AUBURN – The Auburn Public Library has announced new acquisitions for July.
“Dream When You’re Feeling Blue,” Elizabeth Berg. Set in Chicago during World War II, Berg’s latest examines life on the home front as three Irish Catholic sisters cope with war-time romance, family sacrifice and the changing roles of women in society.
“Bad Luck and Trouble,” Lee Child. After a former colleague in the army’s special investigation unit is dumped 3,000 feet from a helicopter over the California desert, Jack Reacher and other members of the unit band together again to solve the crime.
“The Overlook,” Michael Connelly. In his 13th Harry Bosch novel, Bosch, investigating the murder of a physicist on a Mulholland Drive pull-off, butts heads with an FBI team led by his former flame, Rachel Walling.
“The Good Guy,” Dean Koontz. Timothy Carrier, an unassuming stone mason quietly having a beer in a California bar, is plunged into a game of cat-and-mouse, with lives hanging in the balance when he meets a stranger who mistakes him for a hit man.
“6th Target,” James Patterson and Maxine Paetro. The sixth entry in the Women’s Murder Club series finds Lindsay Boxer and her new partner working to solve a series of kidnappings as one member of the club clings to life after a vicious attack.
“The Diana Chronicles,” Tina Brown. Sterling connections and a few years of hindsight allow the former Tattler and Vanity Fair editor to bring new perspective to a celebrity life that started like a fairy tale but ended in tragedy.
“A Woman in Charge: The Life of Hillary Rodham Clinton,” Carl Bernstein. Bernstein uses his skills as an investigative reporter to explore the contradictions of a polarizing figure poised to make history on the national stage.
“God Is Not Great: How Religion Poisons Everything,” Christopher Hitchens. In the wake of Richard Dawkins’ “The God Delusion,” he catalogs his own list of grievances against belief in a higher power.
“The Reagan Diaries,” Ronald Reagan. To the surprise of many, President Reagan was a prolific writer. After a collection of personal letters published last year comes this collection of excerpts from his daily diary.
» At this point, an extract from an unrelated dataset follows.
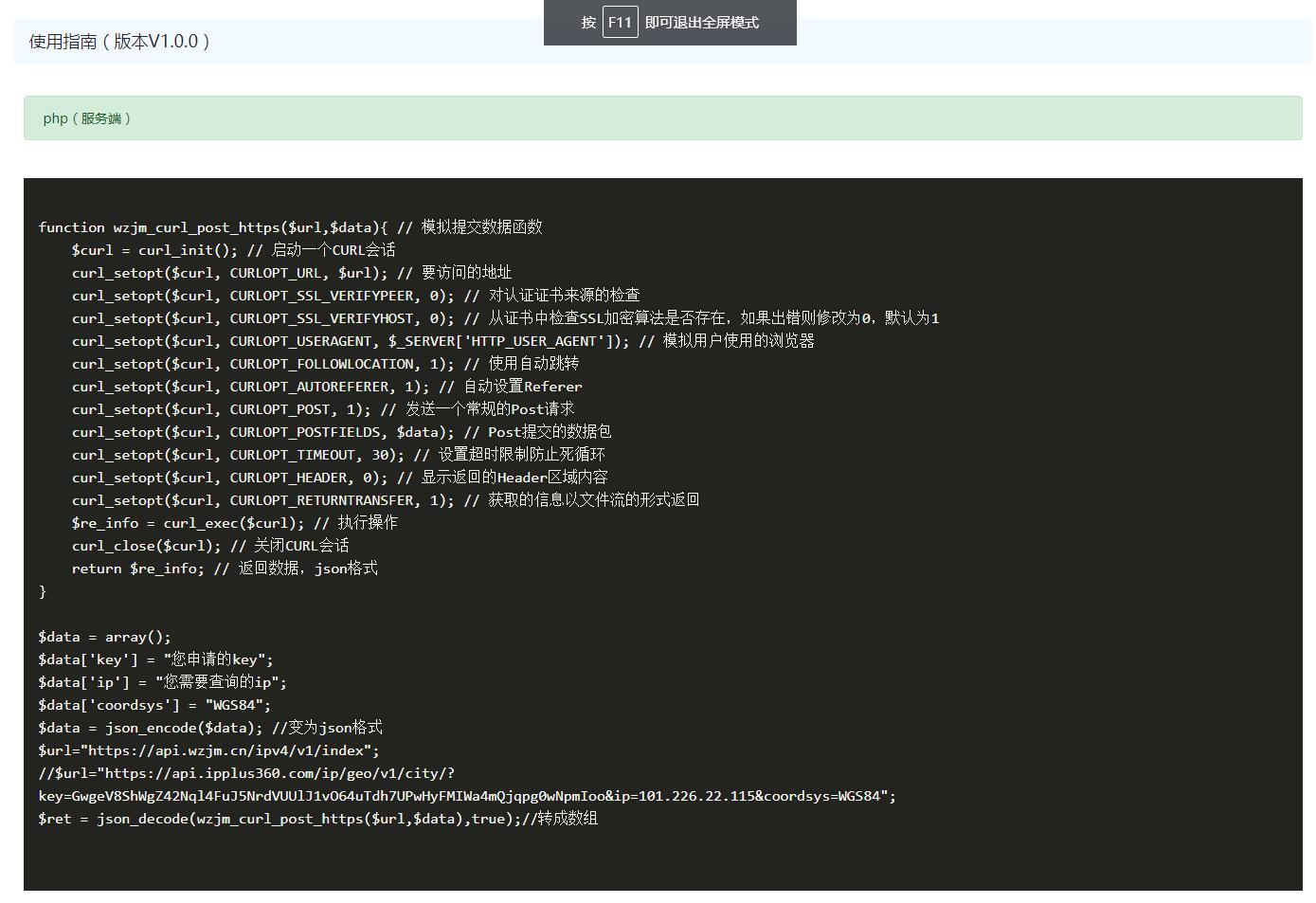The height and width of the screenshot is (903, 1316).
Task: Select the php (服务端) green panel header
Action: pos(87,118)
“Taj Mahal: Passion and Genius at the Heart of the Moghul Empire,” Diana Preston. This “biography” of a world architectural treasure explains how its fabled creation sprang from the cross-currents of violent history and passionate family drama.
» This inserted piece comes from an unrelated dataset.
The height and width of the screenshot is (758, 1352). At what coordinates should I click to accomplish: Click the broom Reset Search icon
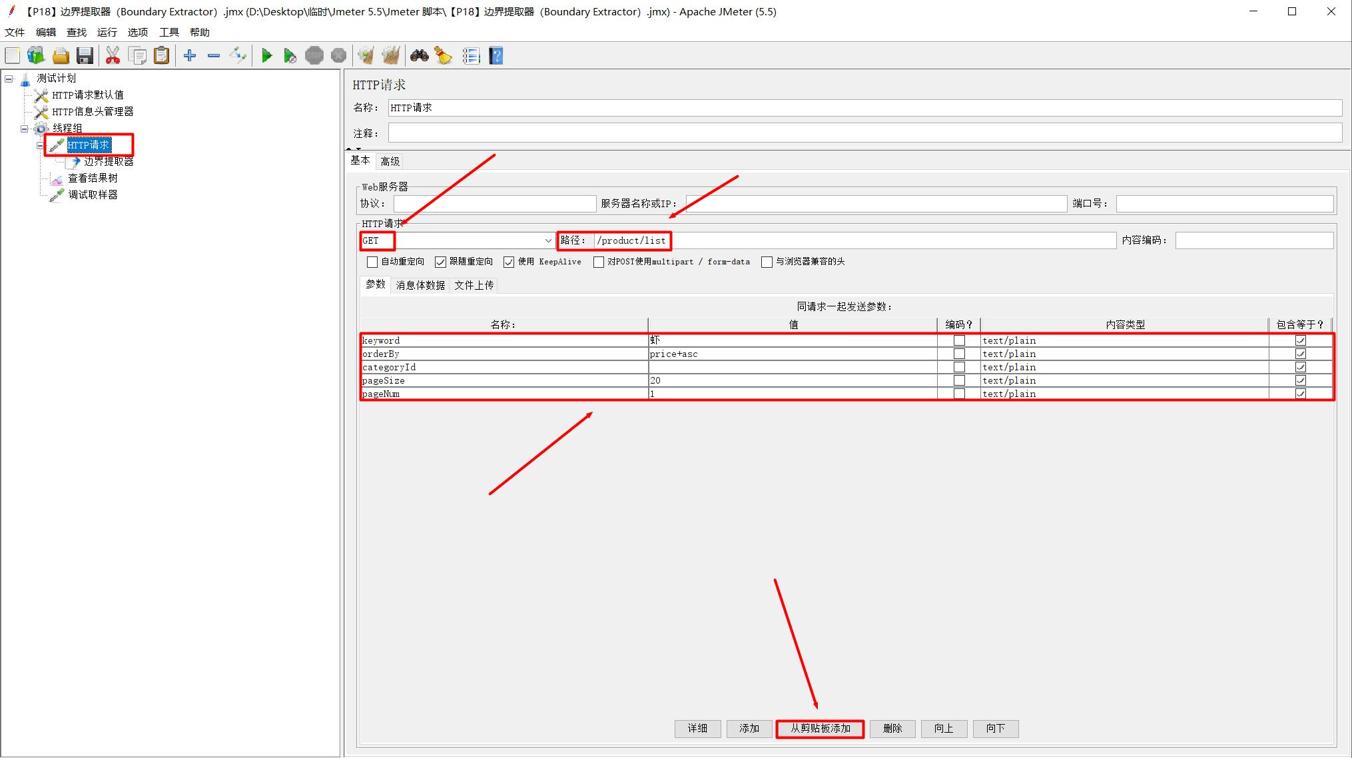click(x=443, y=56)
“Extraordinary Knowing: Science, Skepticism, and the Inexplicable Powers of the Human Mind,” Elizabeth Lloyd Mayer. With all the anecdotal evidence about ESP, could the scientific community be missing something? Mayer seeks to find out.
“A Second is a Hiccup,” Hazel Hutchins. How long is a second? A minute? A year? Hutchins’ child-friendly explanation of time will help 5- and 6-year-olds understand these concepts.
“My Grandma/Mi Abuelita,” escrito por Ginger Foglesong Guy. In this picture book in two languages, only a few words are needed to convey the excitement of a trip to grandmother’s house in the country. For preschoolers.
“Bubbles, Rainbows and Worms: Science Experiments for Preschool Children,” Sam Ed Brown. Young children are fascinated by the world around them. Here fun but simple projects explore the properties of water, magnets, bubbles and gravity.
“The Talented Clementine,” Sara Pennypacker. A spunky third-grader finds herself in need of a talent for the school’s upcoming talent show. For readers in grades two to five.
“Henry’s Freedom Box,” Ellen Levine. This is the true story of Henry “Box” Brown, who in 1849 mailed himself to Philadelphia to escape the bonds of slavery. For readers in grades two to five.